在这里,我尝试用Python创建一个简单的神经网络,导入numpy模块。NeuralNetwork类被定义为具有随机种子和突触权重。
import numpy as np
class NeuralNetwork():
def _init_(self):
np.random.seed(1)
self.synaptic_weights = 2 * random.random((3, 1)) - 1
def sigmoid(self, x):
return 1 / (1 + exp(-x))
def sigmoid_derivative(self, x):
return x * (1 - x)
def train(self, training_inputs, training_outputs, training_iterations):
for iteration in range(training_iterations):
output = self.think(training_inputs)
error = training_outputs - output
adjustments = dot(training_inputs.T, error * self.sigmoid_derivative(output))

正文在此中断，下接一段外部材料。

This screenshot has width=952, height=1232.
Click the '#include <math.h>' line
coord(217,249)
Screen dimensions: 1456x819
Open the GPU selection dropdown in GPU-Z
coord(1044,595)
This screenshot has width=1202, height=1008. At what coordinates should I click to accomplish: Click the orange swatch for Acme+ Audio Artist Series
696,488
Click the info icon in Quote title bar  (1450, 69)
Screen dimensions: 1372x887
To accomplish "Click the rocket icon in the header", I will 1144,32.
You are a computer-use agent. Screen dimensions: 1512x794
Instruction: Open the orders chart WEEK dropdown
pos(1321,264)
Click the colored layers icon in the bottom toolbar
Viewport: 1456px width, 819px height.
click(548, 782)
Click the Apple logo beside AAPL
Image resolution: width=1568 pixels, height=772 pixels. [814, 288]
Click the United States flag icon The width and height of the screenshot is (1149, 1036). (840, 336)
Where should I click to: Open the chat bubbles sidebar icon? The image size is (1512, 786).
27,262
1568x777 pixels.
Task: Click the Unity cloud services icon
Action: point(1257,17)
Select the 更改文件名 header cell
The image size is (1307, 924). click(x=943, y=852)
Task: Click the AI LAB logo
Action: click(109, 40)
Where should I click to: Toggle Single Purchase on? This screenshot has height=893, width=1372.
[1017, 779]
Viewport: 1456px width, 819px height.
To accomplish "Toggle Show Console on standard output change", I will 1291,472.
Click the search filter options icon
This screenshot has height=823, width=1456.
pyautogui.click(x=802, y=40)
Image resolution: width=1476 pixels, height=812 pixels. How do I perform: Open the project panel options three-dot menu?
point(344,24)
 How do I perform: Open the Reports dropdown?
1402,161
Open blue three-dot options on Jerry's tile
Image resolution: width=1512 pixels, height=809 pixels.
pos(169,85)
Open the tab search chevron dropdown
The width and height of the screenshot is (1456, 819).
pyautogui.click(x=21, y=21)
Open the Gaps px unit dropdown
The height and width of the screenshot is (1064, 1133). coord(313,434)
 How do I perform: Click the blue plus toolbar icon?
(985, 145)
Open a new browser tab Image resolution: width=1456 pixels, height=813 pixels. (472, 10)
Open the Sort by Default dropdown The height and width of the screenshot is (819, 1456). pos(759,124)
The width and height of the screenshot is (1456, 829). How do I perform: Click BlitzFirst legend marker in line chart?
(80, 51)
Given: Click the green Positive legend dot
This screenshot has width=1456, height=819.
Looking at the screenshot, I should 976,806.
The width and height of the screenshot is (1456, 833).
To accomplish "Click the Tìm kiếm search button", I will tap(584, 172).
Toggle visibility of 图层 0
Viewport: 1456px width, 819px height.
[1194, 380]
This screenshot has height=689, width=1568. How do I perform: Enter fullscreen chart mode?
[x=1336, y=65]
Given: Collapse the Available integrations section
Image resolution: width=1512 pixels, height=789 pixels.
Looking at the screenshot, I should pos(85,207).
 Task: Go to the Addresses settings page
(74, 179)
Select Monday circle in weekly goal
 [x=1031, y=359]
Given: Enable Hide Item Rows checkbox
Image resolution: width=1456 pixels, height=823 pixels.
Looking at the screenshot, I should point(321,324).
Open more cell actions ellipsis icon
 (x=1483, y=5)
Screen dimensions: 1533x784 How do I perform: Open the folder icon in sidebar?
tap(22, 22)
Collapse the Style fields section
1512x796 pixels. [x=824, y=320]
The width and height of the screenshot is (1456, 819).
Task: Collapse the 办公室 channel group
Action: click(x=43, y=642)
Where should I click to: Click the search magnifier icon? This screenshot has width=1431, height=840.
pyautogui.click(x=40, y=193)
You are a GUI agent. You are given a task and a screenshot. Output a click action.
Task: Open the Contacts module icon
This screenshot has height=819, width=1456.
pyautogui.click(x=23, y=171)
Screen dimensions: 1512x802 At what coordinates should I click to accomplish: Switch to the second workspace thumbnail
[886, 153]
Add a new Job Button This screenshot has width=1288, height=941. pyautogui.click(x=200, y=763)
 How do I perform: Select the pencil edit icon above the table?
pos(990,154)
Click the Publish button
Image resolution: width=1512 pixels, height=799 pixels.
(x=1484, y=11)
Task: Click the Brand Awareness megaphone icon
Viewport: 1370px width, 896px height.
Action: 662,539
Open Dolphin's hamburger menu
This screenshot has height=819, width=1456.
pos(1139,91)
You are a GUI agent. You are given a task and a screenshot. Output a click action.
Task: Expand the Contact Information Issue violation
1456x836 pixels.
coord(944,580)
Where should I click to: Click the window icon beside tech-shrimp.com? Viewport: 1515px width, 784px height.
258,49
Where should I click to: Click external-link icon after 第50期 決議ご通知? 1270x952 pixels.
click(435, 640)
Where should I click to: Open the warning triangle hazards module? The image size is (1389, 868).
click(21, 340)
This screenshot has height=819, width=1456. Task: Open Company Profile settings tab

self.synaptic_weights += adjustments
def think(self, inputs):
inputs = inputs.astype(float)
output = self.sigmoid(np.dot(inputs, self.synaptic_weights))
return output
if __name__ == "__main__":
neural_network = NeuralNetwork()
print('Random synaptic weights: ')
print(NeuralNetwork.synaptic_weights)
training_inputs = np.array([[0,0,1],
[1,1,1],
[1,0,1],
[0,1,1]])
training_outputs = np.array([[0,1,1,0]]).T
neural_network.train(training_inputs, training_outputs, 1000)
print('Synaptic weights after training: ')
print(neural_network.synaptic_weights)
G = str(input('input 1: '))
g = str(input('input 2: '))
O = str(input('input 3: '))
print('New situation: input data = ', G, g, O)
print('Output data: ')
print(neural_network.think(np.array([G, g, O])))我一直收到一个属性错误,即使我使用的是numpy,并用synaptic_weights定义了NeuralNet。
Random synaptic weights:
Traceback (most recent call last):
File "C:\Python 3.9\neural_net.py", line 38, in <module>
print(NeuralNetwork.synaptic_weights)
AttributeError: class NeuralNetwork has no attribute 'synaptic_weights'
[Finished in 0.465s]发布于 2021-03-22 08:30:23
有一些错误。
__init__和Neural_Network.synaptic_weights -> neural_network.synaptic_weights。
下面应该可以解决这些问题。
import numpy as np
class NeuralNetwork():
def __init__(self):
np.random.seed(1)
self.synaptic_weights = 2 * np.random.random((3, 1)) - 1
def sigmoid(self, x):
return 1 / (1 + np.exp(-x))
def sigmoid_derivative(self, x):
return x * (1 - x)
def train(self, training_inputs, training_outputs, training_iterations):
for iteration in range(training_iterations):
output = self.think(training_inputs)
error = training_outputs - output
adjustments = np.dot(training_inputs.T, error * self.sigmoid_derivative(output))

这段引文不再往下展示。